Он не такой, как все… будто старше своих сверстников, которых она встречала во дворе колледжа. Он рассказывал, что ездил в товарных поездах. И собирал персики с другими бродягами. Все прошлое лето он провел в Калифорнии, помогал организовывать мигрирующих сельских рабочих. Если его не заберут в этом году в армию, он вступит в Корпус Мира.
После той первой встречи в классе живой натуры они несколько раз виделись. Один раз Лорел столкнулась с ним в студенческом центре, и они болтали более получаса. В другой раз пили вместе кофе, и он, узнав, что она занимается репетиторством в городке, пригласил присоединиться к группе, дающей бесплатные уроки для исключенных из средней школы, пытающихся сдать экзамены экстерном. В общем, ничего интересного. С Джесом всегда чувствуешь себя членом какой-то группы.
Он никогда не пытался поцеловать ее или дотронуться до руки. В этом смысле он похож на Джо – кажется, ему вообще ничего от тебя не надо. Только Джес – это всегда потрясение. От него сердце всегда замирает, как в сильном испуге. И постоянно вздрагиваешь, как при скрипе железа по стеклу. Или при внезапном вое полицейской сирены в темной улице. У него всегда самый невозмутимый вид… и он всегда застает врасплох. В шестом классе он обстреливал ее сзади жеваной бумагой, а теперь организовывал марши протеста и сочинял уничтожающие статьи для «Дейли Орандж».
Лорел нагнулась и погладила собачью голову, затем постучала в дверь. Никто не отозвался. Странно, она только что звонила сюда по телефону, и девушка, взявшая трубку, ответила, что Джес «где-то здесь». Через толстое стекло двери был виден угол комнаты. За столом она разглядела сидящих студентов. Джеса видно не было, но хорошо, что хоть кто-нибудь есть. Она снова принялась стучать.

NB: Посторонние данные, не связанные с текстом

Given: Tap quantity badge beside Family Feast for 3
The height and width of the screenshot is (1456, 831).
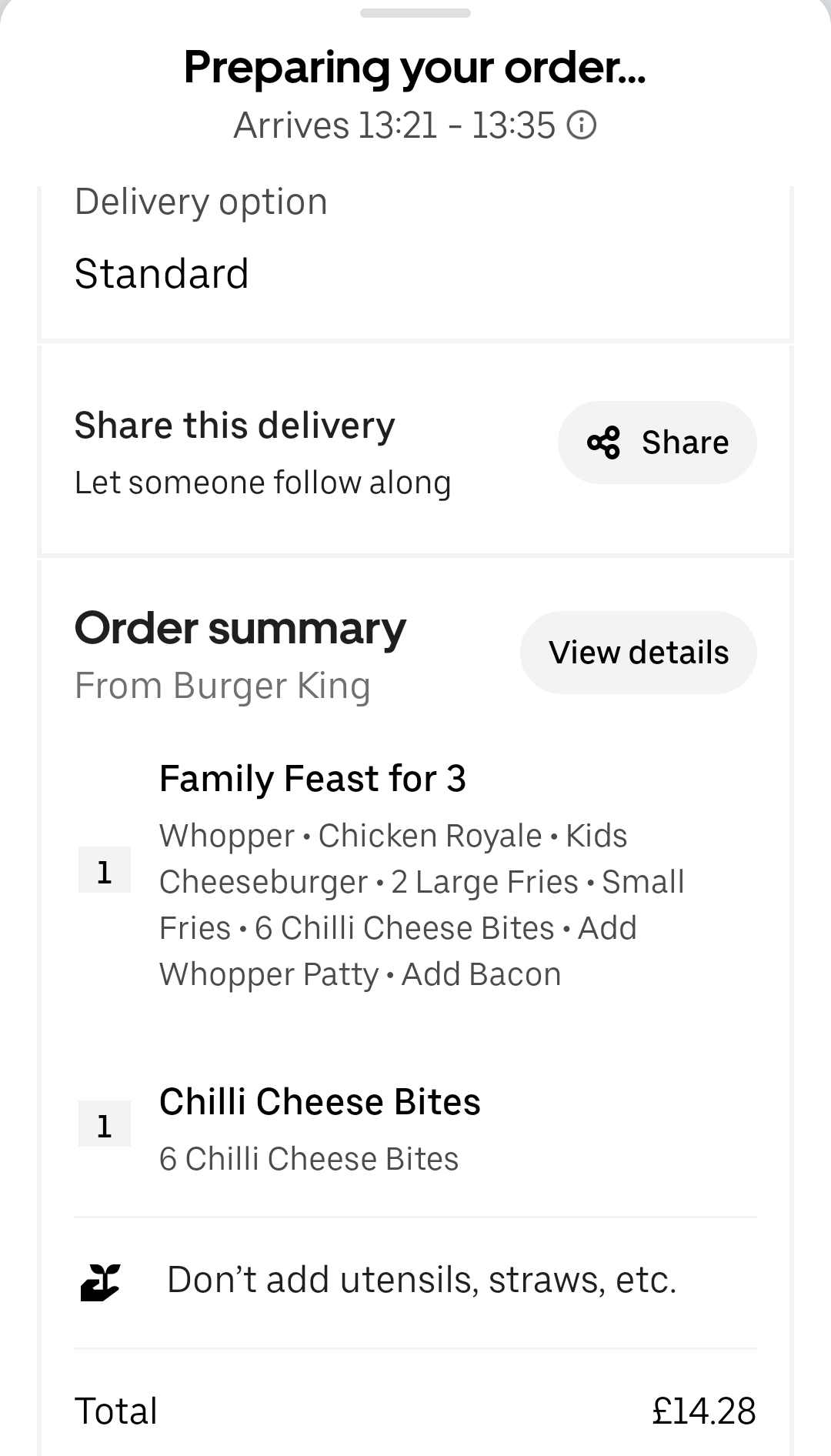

Наконец вылезла босая девица с длинными косами, в джинсах, в узеньком топике, едва прикрывающем пупок, и с недоумением поглядела на Лорел.
– Ты что, думаешь, тут заперто или что? – проговорила она. – Чего не входишь?
– Извиняюсь, я не знала, – ответила Лорел.
– Здесь никто не стучится, – сказала ее собеседница таким тоном, словно Лорел совершила крупный политический промах. – У нас это не принято.
– А-а… Джес дома? – спросила Лорел, почему-то сразу оробев. Она все так же стояла на пороге, не решаясь войти.
– Наверху, наверно, – ответила та, махнув рукой в сторону лестницы, и отбыла обратно в комнату.
Поднимаясь по скрипучим, расшатанным ступеням, Лорел думала, почему Джес не присоединяется к своим товарищам внизу? Может, он не один… а с девчонкой? Она остановилась на полпути, снова растерявшись и смутившись. Но он же просил прийти. Притом какая разница, один он или не один? Она просто уйдет, и все.
На верхней площадке она услышала шум воды.
Но прежде чем успела войти в комнату, кран закрыли и дверь душевой распахнулась. Оттуда вылетели клубы пара, и в солнечном свете, льющемся из высокого оконца над лестницей, появился Джес, голый и мокрый, только бедра обернуты полотенцем. Мокрые черные волосы облепили голову, и струйки воды сбегали на плечи и грудь.